◆ TEXTO PARA LEITURA
______
EXCELENTÍSSIMO SENHOR JUIZ FEDERAL DA 16ª VARA DA 1ª SUBSEÇÃO
JUDICIÁRIA DE MATO GROSSO DO SUL – CAMPO GRANDE.
Processo n.º
xxxxxx-xx.xxxx.xxx.xxxx
JOÃO
DA SILVA, já devidamente
qualificado nos autos do processo em epígrafe, vem respeitosamente à presença
de Vossa Excelência, apresentar ALEGAÇÕES FINAIS, consoante às razões a seguir
delineadas:
SÍNTESE DOS FATOS
O autor era beneficiário do lote nº 16 situado no Projeto
de Assentamento Sol Nascente I, no
município de Campo Grande – MS, onde residia sozinho. No entanto, em razão de
problemas financeiros, o autor se viu obrigado a ausentar- se temporariamente do mencionado lote para trabalhar fora.
Ocorre que, na data de 01/04/2016, o autor recebeu
notificação do INCRA, no sentido de que não estaria presente no lote quando da
realização de vistoria, dando origem ao processo administrativo.
Conforme relatório apresentado pelos fiscais que
compareceram, apenas uma vez, no lote do autor, no âmbito de fiscalizar,
constante as fls. 84, acompanhado de fotos tiradas do lado de dentro do barraco
do assistido, constantes as fls. 16 a 24, no momento, o lote encontrava- se
abandonado, referiu-se que os móveis possuem péssimo estado, descreveu que não
havia sinais de circulação de pessoas, entre outras descrições, mencionou ainda
que:“segundo informações dadas como observadas não há moradores no lote...”
O autor protocolizou a justificativa da sua ausência, não
obstante, a Autarquia expediu notificação eliminando-o do programa nacional de
reforma agrária, sob o argumento de não estar residindo no referido lote,
tampouco explorando sua parcela, sendo o bem destinado ao Sr. Lúcio Pereira,
motivando assim a presente demanda.
Em contestação o INCRA sustentou que o Sr. João da Silva
nunca exerceu atividades agrárias nem fixou residência no imóvel. Alegou ainda
que, em vistoria, teria sido constatado que o lote estava abandonado.
Em audiência de Instrução foram ouvidas as testemunhas do
autor. Colhidos os depoimentos, verificou-se que o parceleiro possuía pequena
plantação de frutas e legumes no lote além de ser visto com frequência no
local. Faz-se oportuno esclarecer ainda, que as testemunhas atestaram que os
recursos para construção não estavam sendo viabilizados e que os recursos para
aplicação no imóvel não são disponibilizados aos assentados em dinheiro.
Frise- se que,
conforme depoimentos, todos os assentados necessitam trabalhar fora para suprir
as despesas.
MÉRITO
Primeiramente, contrariando a alegação do réu de que a senhor João da Silva não estivera no local explorando-o ou ali residindo, faz-se necessário
salientar que o compromisso de cultivar o imóvel, previsto na lei 8.629/93, em
seu artigo 21, vem sendo fielmente cumprido, vez que, o autor ausentava- se apenas temporariamente do lote
para angariar dinheiro para garantir a própria subsistência, já que as cestas
básicas fornecidas pelo Programa foram adquiridas, poucas vezes no ano
de 2007 e uma vez em 2008, como
demonstrado no processo administrativo
juntado aos autos pela Autarquia.
______
◆ TAREFA PROPOSTA 1
Reproduza sem alterações o trecho das alegações finais que vai de "Em audiência de" até "assentados em dinheiro.", incluindo este último.
◆ TAREFA PROPOSTA 2
Responda com base nas alegações finais:
(a) Qual era o número do lote de que o autor era beneficiário?
(b) Em que data o autor recebeu a notificação do INCRA?
(c) A quem o bem foi destinado depois da eliminação do autor do programa?

Registros de apontamento para texto e elementos
______
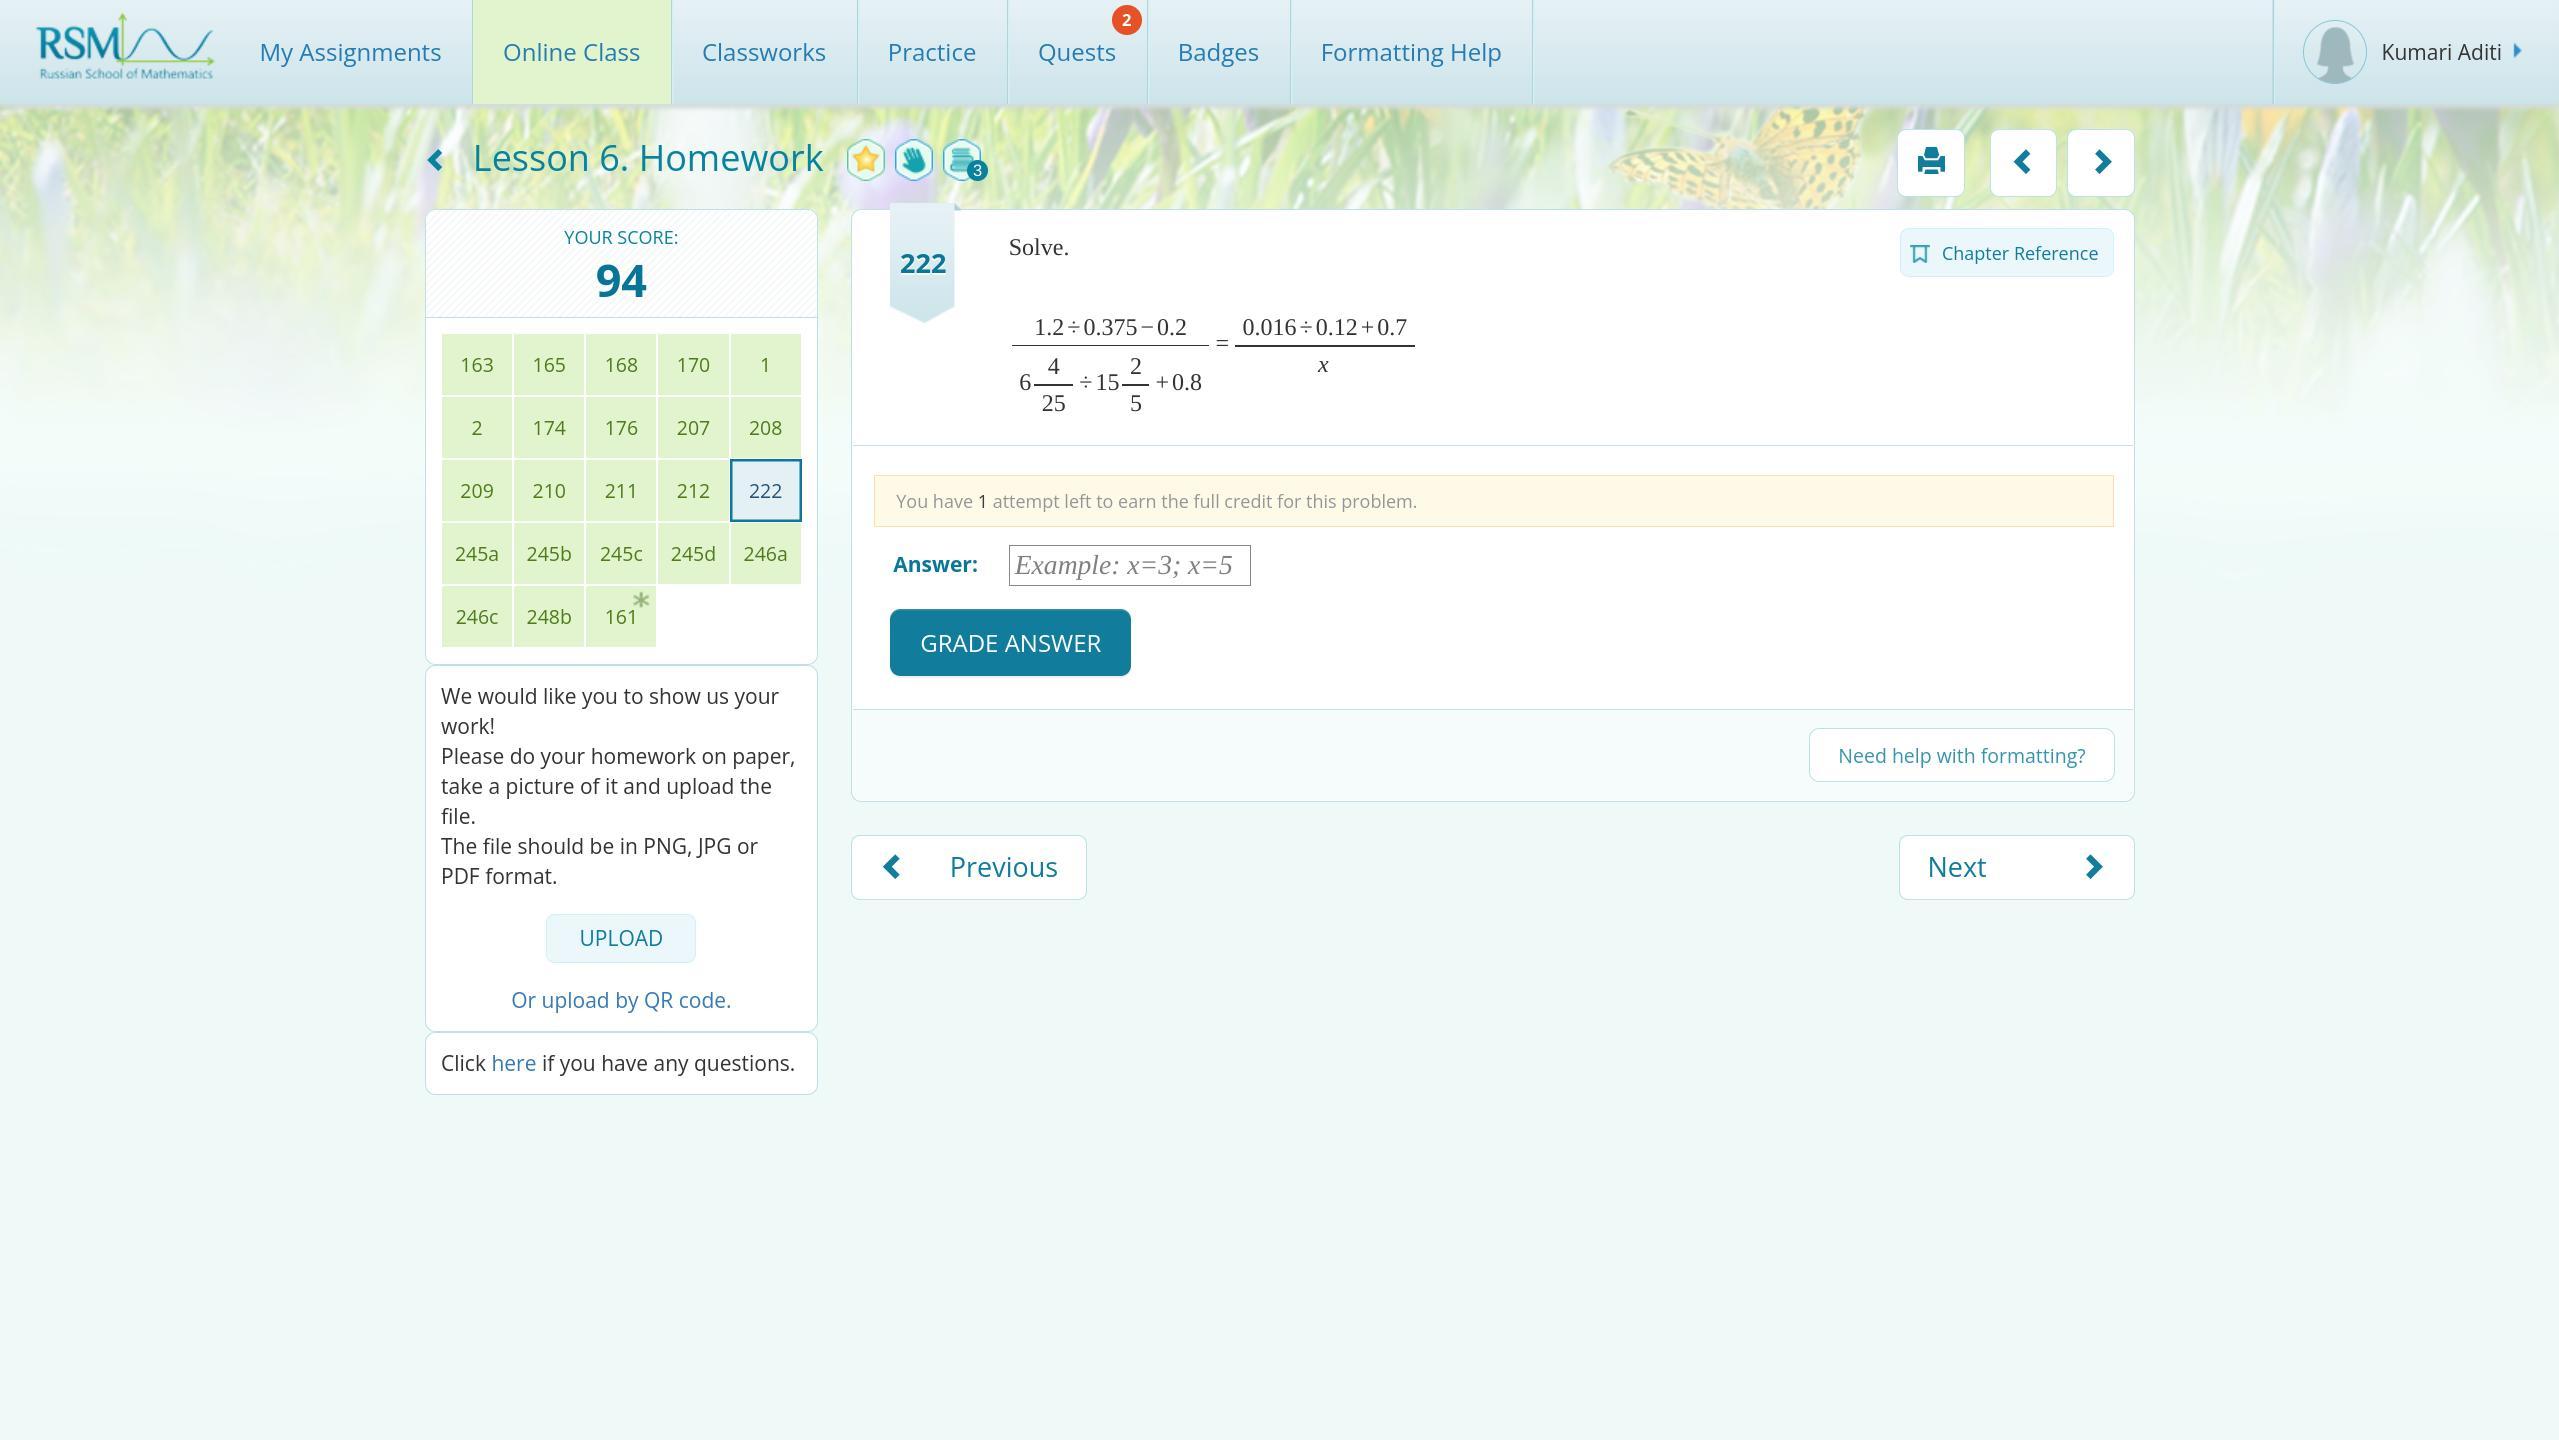Click the Answer input field
This screenshot has height=1440, width=2559.
coord(1129,565)
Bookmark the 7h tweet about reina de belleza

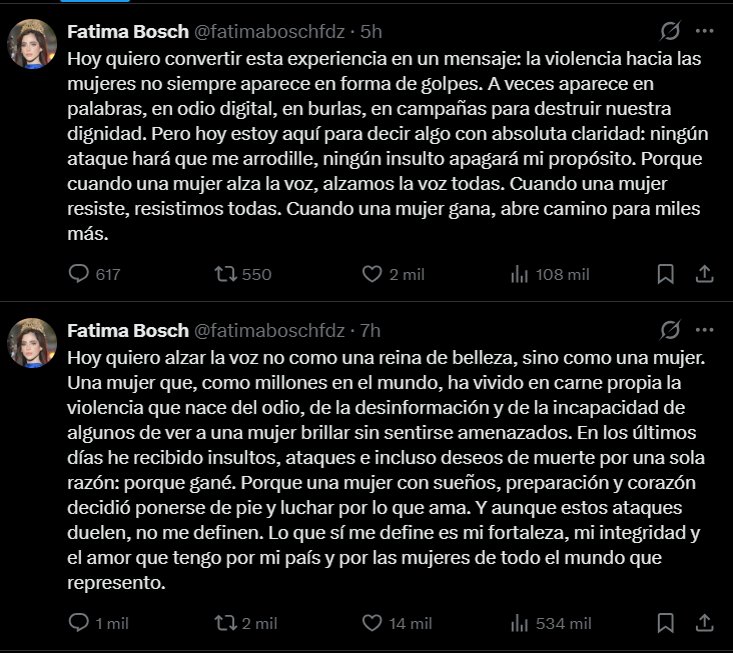pos(665,623)
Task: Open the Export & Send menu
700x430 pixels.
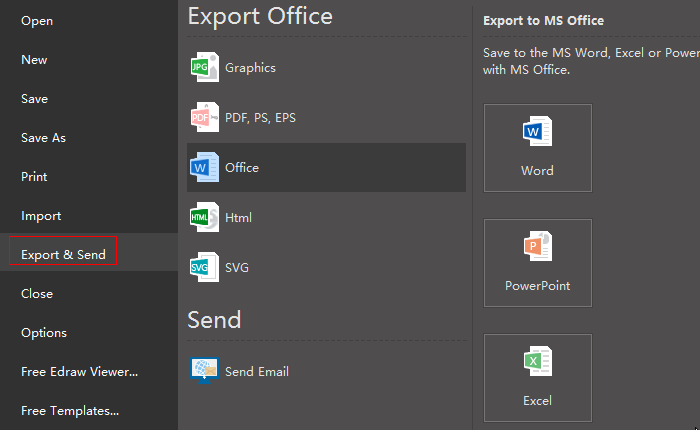Action: 63,254
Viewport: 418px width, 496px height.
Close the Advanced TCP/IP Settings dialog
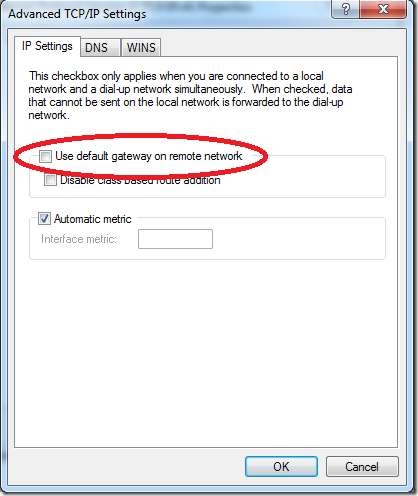[x=383, y=8]
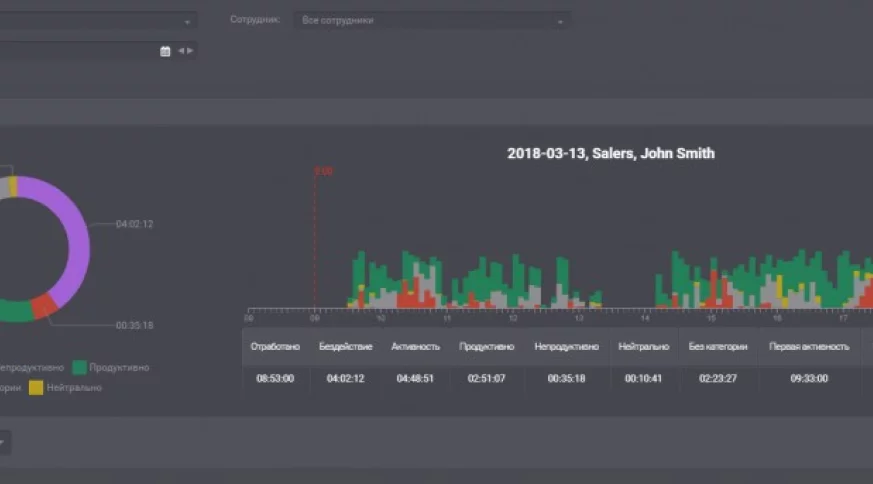Click chart title '2018-03-13, Salers, John Smith'
The image size is (873, 484).
610,154
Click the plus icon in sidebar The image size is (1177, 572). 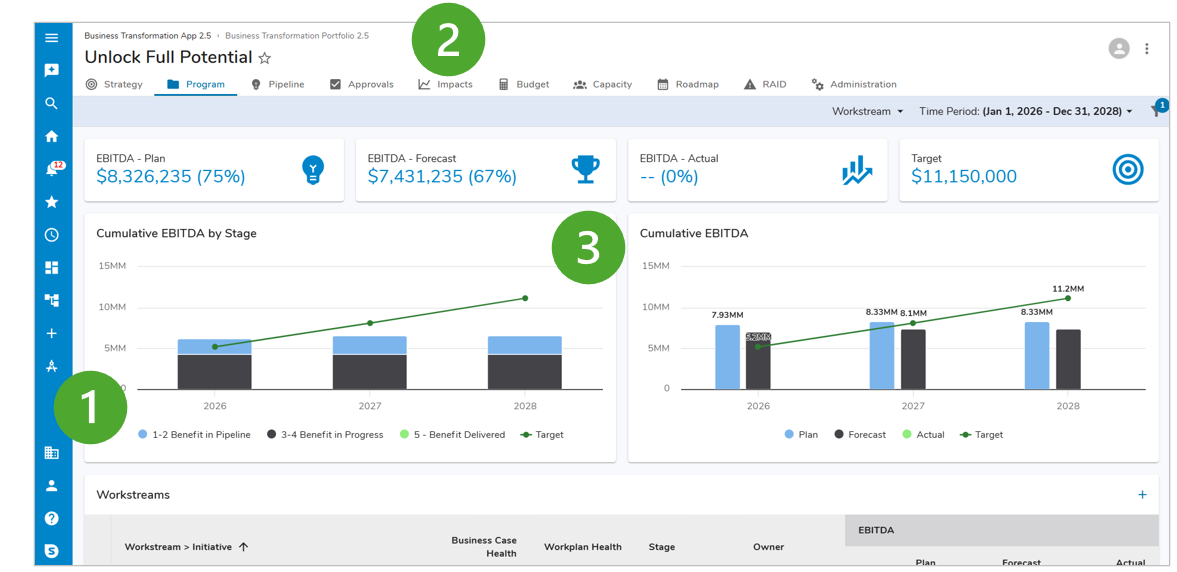52,333
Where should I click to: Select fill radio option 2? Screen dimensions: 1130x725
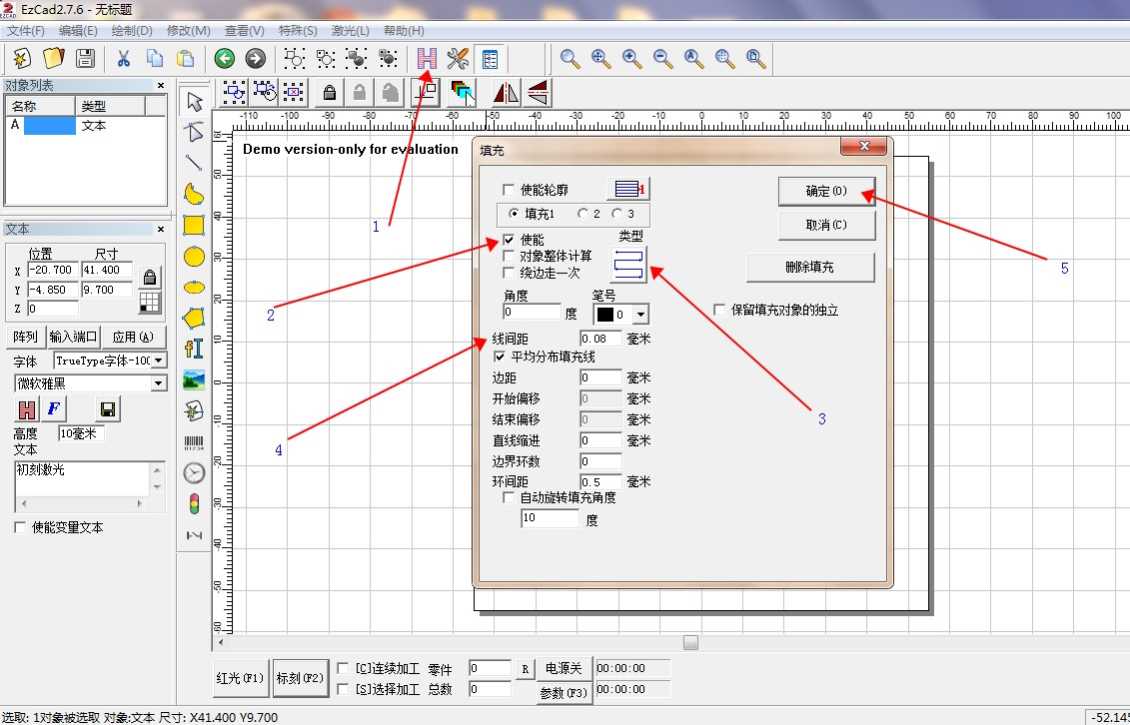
______
◆ RESPOSTA DA TAREFA 1
Em audiência de Instrução foram ouvidas as testemunhas do
autor. Colhidos os depoimentos, verificou-se que o parceleiro possuía pequena
plantação de frutas e legumes no lote além de ser visto com frequência no
local. Faz-se oportuno esclarecer ainda, que as testemunhas atestaram que os
recursos para construção não estavam sendo viabilizados e que os recursos para
aplicação no imóvel não são disponibilizados aos assentados em dinheiro.

◆ RESPOSTA DA TAREFA 2
(a) Lote nº 16.
(b) Em 01/04/2016.
(c) Ao Sr. Lúcio Pereira.